Relations between the two companies proved to be contentious in the years after the acquisition, resulting in many former Maryland Cup executives leaving. Fort Howard focused on cost cutting through layoffs, cutting employee benefits, and liquidating the company's pension fund. By the mid-80s, the firm's reputation with its customers had deteriorated and cup sales had started to slide. Despite increased efficiency, orders were down as disgruntled buyers went elsewhere. In 1986, Fort Howard acquired Lily-Tulip, another maker of disposable cups, for $326 million.
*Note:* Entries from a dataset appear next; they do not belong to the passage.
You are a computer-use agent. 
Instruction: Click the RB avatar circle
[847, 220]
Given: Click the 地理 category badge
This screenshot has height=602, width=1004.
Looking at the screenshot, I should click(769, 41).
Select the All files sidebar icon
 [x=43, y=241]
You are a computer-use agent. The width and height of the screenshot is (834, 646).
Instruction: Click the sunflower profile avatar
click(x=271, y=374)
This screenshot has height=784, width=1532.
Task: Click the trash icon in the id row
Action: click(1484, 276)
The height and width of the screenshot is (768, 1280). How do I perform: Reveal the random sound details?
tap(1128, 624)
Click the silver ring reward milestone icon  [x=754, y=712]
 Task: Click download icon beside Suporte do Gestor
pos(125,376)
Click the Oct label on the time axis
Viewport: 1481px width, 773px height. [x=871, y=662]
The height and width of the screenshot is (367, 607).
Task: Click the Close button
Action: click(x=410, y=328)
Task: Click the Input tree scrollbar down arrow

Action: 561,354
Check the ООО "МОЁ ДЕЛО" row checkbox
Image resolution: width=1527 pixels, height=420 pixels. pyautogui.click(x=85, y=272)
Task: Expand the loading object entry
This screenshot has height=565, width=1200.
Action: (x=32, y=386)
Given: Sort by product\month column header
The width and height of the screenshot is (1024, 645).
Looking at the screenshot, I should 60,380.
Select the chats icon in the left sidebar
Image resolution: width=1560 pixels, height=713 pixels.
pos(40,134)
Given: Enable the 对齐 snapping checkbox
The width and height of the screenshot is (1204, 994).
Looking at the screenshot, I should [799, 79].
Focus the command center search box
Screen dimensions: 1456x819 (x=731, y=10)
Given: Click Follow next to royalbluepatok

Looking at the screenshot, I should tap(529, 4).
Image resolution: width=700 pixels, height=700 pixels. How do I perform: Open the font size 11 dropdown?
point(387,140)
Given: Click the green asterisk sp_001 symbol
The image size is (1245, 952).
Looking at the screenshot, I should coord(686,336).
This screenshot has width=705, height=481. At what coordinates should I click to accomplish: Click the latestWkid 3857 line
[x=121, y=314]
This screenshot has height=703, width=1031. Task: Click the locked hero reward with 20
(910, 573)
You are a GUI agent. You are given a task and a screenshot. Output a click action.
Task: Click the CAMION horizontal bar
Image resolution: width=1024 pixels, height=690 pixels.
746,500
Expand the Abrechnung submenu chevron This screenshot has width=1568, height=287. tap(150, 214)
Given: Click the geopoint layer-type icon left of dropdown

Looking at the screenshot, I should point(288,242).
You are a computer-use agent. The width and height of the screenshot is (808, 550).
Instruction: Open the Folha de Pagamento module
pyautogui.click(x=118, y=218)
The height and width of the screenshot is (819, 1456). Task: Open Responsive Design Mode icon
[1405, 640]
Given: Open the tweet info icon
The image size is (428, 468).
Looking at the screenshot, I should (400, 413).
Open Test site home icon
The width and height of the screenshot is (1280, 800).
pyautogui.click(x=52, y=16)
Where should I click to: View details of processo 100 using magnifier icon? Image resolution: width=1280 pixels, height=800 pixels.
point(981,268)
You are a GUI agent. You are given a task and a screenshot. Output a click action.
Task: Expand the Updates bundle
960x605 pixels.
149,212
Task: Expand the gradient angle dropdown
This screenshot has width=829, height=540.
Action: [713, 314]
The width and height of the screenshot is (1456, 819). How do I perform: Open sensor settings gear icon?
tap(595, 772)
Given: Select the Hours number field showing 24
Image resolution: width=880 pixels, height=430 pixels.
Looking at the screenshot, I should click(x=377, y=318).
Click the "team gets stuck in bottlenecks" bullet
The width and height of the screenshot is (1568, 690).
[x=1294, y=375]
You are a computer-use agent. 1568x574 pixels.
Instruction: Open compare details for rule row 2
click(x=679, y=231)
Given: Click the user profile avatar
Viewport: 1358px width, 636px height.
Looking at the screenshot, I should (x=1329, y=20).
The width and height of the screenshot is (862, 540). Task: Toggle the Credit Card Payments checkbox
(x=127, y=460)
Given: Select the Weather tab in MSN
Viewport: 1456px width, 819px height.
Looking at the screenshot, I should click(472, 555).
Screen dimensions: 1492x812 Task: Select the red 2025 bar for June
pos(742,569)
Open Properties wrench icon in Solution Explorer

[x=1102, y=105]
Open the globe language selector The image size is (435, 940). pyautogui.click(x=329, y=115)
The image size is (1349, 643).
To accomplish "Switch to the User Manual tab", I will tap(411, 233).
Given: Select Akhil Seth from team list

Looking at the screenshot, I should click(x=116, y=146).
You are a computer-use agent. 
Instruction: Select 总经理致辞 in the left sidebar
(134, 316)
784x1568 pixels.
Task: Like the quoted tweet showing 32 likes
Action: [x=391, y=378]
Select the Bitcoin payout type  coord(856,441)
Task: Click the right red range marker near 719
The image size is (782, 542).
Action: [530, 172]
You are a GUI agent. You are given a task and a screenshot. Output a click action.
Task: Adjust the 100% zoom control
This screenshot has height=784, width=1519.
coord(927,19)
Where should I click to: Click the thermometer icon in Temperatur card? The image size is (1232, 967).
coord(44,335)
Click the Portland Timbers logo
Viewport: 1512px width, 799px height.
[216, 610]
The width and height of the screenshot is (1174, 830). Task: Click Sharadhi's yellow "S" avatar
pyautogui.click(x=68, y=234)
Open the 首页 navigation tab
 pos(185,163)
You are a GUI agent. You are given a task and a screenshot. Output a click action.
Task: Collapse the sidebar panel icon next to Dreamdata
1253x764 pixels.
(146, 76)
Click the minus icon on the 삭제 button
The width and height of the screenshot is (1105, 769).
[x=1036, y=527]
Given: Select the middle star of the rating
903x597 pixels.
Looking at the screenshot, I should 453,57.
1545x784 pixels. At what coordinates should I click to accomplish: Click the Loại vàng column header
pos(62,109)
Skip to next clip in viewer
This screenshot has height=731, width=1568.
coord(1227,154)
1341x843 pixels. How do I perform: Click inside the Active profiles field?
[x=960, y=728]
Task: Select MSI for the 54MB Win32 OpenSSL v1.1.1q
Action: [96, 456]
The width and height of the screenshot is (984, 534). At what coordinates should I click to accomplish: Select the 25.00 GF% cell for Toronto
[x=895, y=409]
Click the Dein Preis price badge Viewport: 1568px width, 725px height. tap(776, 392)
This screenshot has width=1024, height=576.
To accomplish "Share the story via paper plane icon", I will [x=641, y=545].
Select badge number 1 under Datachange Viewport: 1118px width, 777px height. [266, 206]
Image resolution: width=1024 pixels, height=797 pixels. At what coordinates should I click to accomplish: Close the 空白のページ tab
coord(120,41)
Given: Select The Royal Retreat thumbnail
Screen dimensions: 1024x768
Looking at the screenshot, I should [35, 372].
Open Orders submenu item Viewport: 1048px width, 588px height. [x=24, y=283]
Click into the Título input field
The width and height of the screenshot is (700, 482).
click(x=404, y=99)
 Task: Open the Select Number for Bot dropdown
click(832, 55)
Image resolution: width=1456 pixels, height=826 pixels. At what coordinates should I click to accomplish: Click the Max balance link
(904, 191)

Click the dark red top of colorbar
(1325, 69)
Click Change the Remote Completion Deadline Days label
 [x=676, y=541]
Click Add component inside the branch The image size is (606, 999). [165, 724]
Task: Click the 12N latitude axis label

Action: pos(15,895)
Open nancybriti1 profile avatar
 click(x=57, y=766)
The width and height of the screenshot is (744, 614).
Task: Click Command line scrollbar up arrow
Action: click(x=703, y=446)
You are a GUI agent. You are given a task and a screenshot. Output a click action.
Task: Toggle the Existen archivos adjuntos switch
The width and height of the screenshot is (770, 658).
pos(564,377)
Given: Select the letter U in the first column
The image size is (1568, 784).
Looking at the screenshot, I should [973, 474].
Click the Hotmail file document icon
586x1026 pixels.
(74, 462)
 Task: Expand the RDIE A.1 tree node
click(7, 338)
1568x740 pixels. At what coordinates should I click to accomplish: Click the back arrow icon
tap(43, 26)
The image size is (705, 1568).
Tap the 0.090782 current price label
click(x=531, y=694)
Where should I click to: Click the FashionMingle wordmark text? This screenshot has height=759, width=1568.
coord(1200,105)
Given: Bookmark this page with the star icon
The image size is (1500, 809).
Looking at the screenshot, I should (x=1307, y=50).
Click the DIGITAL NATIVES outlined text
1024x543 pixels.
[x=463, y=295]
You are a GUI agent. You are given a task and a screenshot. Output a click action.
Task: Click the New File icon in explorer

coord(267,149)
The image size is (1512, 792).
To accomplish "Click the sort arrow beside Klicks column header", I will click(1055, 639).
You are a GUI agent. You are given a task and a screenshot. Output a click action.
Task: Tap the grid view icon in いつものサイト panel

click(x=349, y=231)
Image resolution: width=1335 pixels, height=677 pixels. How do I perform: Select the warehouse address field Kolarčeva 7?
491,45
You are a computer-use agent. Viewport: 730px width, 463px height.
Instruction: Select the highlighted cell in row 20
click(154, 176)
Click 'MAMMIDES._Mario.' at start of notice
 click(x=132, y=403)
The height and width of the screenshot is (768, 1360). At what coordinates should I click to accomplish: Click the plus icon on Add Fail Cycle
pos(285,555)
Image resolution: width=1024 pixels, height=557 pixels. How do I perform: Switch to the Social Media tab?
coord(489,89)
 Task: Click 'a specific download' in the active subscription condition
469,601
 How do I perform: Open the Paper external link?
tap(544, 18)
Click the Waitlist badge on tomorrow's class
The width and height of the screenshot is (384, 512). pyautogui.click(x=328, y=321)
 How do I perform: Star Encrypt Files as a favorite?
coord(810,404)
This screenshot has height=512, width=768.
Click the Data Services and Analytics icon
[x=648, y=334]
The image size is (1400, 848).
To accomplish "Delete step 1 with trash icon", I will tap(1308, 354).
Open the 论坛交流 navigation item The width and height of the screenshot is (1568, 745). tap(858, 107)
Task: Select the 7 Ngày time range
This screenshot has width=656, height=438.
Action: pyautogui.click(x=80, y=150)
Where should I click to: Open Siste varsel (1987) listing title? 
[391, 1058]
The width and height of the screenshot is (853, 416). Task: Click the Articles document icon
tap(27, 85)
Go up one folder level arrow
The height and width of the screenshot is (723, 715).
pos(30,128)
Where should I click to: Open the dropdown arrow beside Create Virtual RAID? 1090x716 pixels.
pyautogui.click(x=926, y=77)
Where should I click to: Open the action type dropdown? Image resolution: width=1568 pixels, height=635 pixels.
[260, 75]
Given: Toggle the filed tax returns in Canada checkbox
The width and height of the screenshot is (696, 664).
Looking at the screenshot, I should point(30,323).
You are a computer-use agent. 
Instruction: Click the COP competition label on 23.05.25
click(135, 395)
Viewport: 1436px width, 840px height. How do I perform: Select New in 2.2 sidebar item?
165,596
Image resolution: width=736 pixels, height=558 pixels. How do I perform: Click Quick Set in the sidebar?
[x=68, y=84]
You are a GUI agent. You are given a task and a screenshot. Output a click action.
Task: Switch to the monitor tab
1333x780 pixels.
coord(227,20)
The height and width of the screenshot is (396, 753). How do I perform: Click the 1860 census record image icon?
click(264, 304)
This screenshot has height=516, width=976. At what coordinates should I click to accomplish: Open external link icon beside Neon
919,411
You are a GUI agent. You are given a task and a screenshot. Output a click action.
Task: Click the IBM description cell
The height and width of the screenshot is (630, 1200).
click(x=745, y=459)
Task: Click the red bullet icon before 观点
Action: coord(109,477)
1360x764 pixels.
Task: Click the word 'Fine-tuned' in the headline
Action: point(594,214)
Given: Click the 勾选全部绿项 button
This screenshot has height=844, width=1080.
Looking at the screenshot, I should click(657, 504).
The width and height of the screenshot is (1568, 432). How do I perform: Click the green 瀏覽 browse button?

===Private equity and Sweetheart===
In 1988, Fort Howard was taken private in a management-led leveraged buyout worth $3.9 billion. The deal received funding through Morgan Stanley. In 1989, Sweetheart and Lily were spun off and sold to Sweetheart Holdings for $532 million. The disposable products company was renamed Sweetheart Cup Company and moved to Chicago.

Despite attempts to turn the company around, sales continued to decline. McDonald's stopped using Sweetheart's foam clamshell containers and its yellow banana-split dish in 1990. It also closed a Wilmington plant, moving operations to facilities in Massachusetts, New Hampshire, and Maryland. Saddled with debt, the company's net worth had fallen to −$95 million by 1991.

In 1992, Sweetheart introduced its Jazz disposable cups, which would become the company's top-grossing stock design. Morgan Stanley sold the company to American Industrial Partners in 1993 for $441 million. AIP held 66% of the company, while the General Motors Corporation's employee benefit plans held the rest. In 1994, new management cut staff to 7,000 employees and closed several facilities. In 1997, it sold off the Eat-It-All ice cream cone brand and announced the closure of a facility Riverside, California. In 1998, the Fonda Group took a significant stake in the company, reorganizing it under the SF Holdings Group.

In 2000, the company consolidated distribution to Maryland and Massachusetts. Corporate headquarters were also moved to Owings Mills. Sweetheart began a restructuring in 2001 that shut down plants in Manchester, New Hampshire, Somerville, Massachusetts, and LaFayette, Georgia. Following the September 11 terrorist attacks, a reduction in business and leisure travel hit the company's hotel and restaurant sales. Sweetheart recorded a loss of $3.15 million for its 2002 fiscal year.

===Purchase by Solo Cup===
It was purchased by Solo Cup Company for $800 million in 2004. In 2010, Solo announced it would close the Owings Mills facility in 2012. It was demolished in 2013 to make way for new retail space.